* Assigned task *
A complete answer retypes each of the records below precisely and includes none of the pictures.

::::

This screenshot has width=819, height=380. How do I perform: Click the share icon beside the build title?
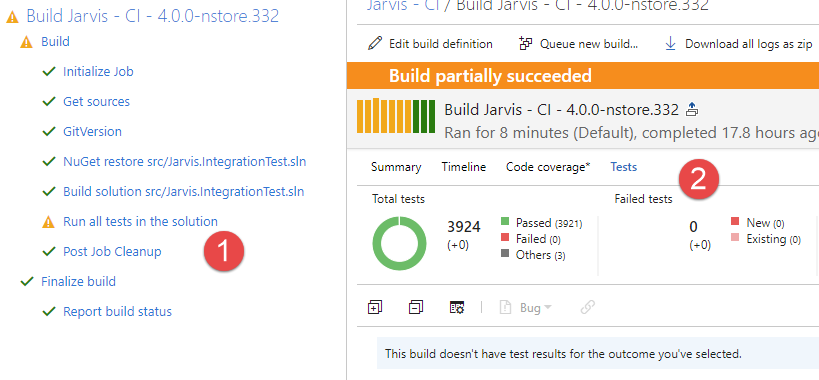[692, 110]
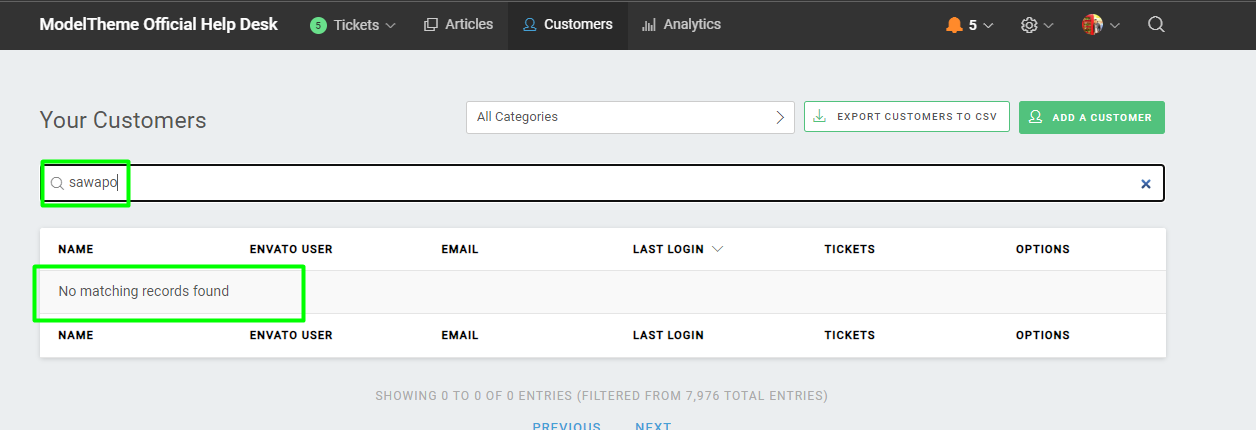The height and width of the screenshot is (430, 1256).
Task: Click the user avatar picture
Action: tap(1092, 25)
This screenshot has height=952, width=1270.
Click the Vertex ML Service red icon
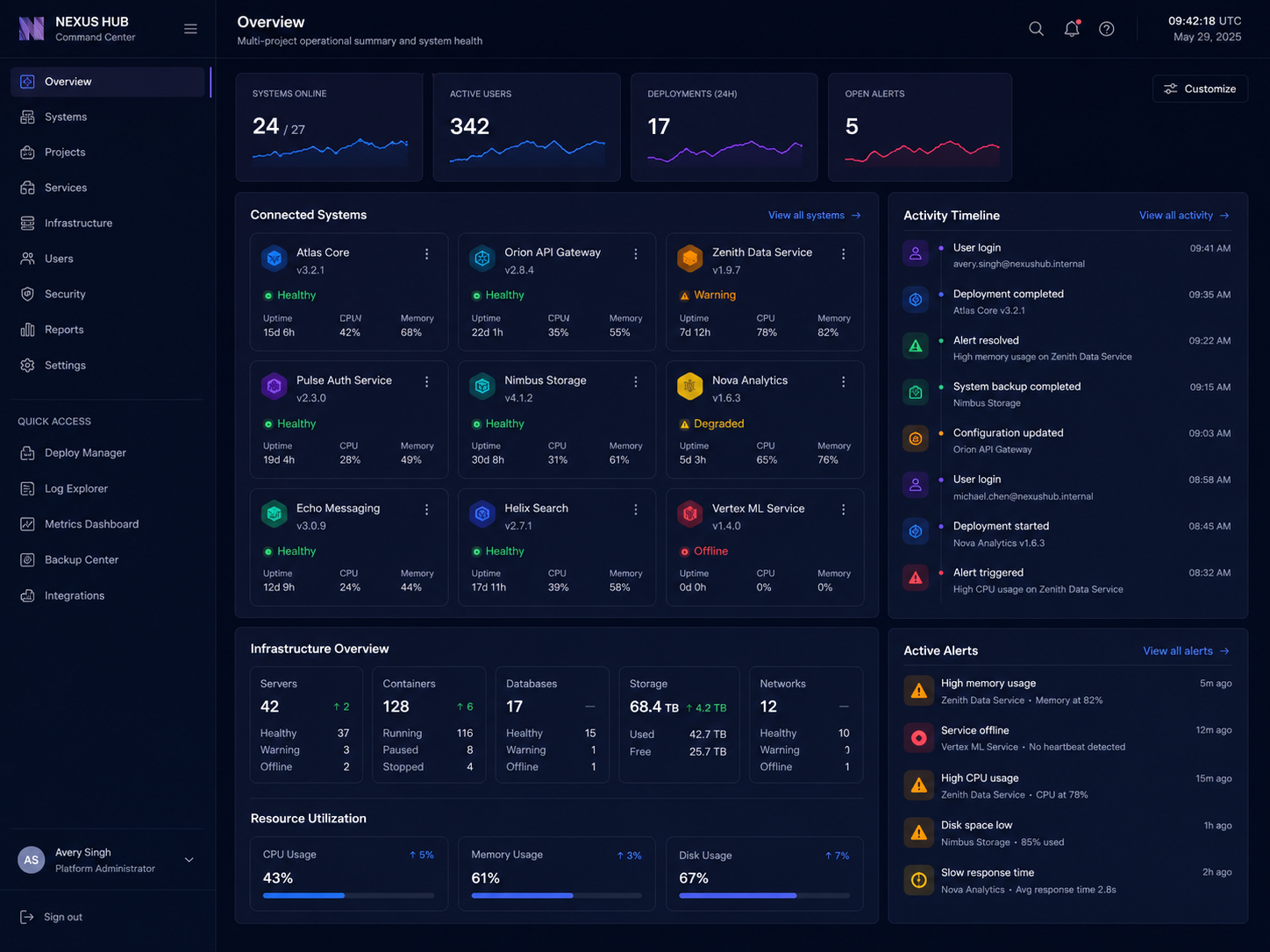(x=690, y=515)
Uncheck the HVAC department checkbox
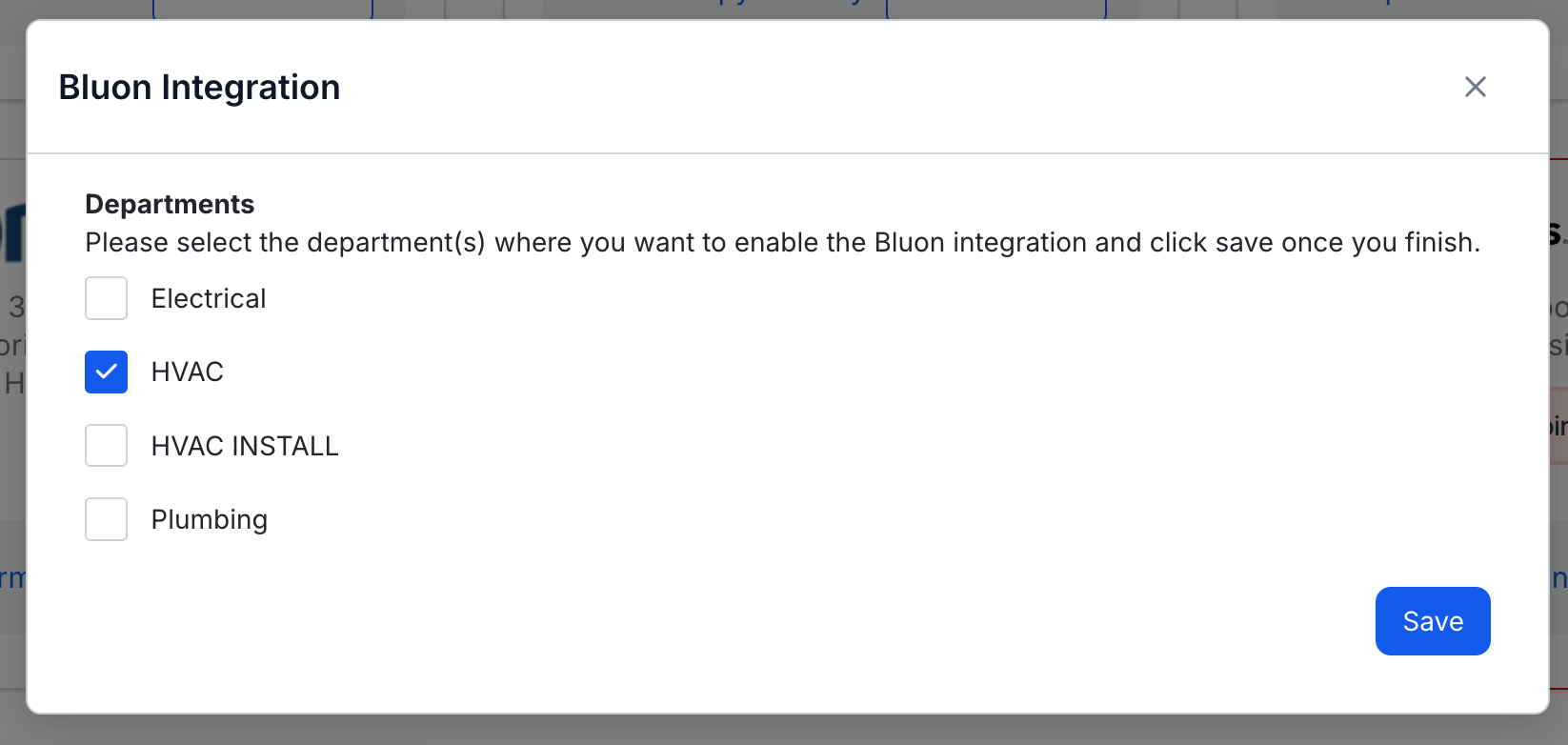The height and width of the screenshot is (745, 1568). point(106,372)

::::

* Answer box *
This screenshot has width=819, height=380. How do I perform: Click the share icon beside the build title?
[692, 110]
The height and width of the screenshot is (430, 1256).
Task: Click the user avatar picture
Action: tap(1092, 25)
This screenshot has height=952, width=1270.
Click the Vertex ML Service red icon
(x=690, y=515)
Uncheck the HVAC department checkbox
The height and width of the screenshot is (745, 1568). point(106,372)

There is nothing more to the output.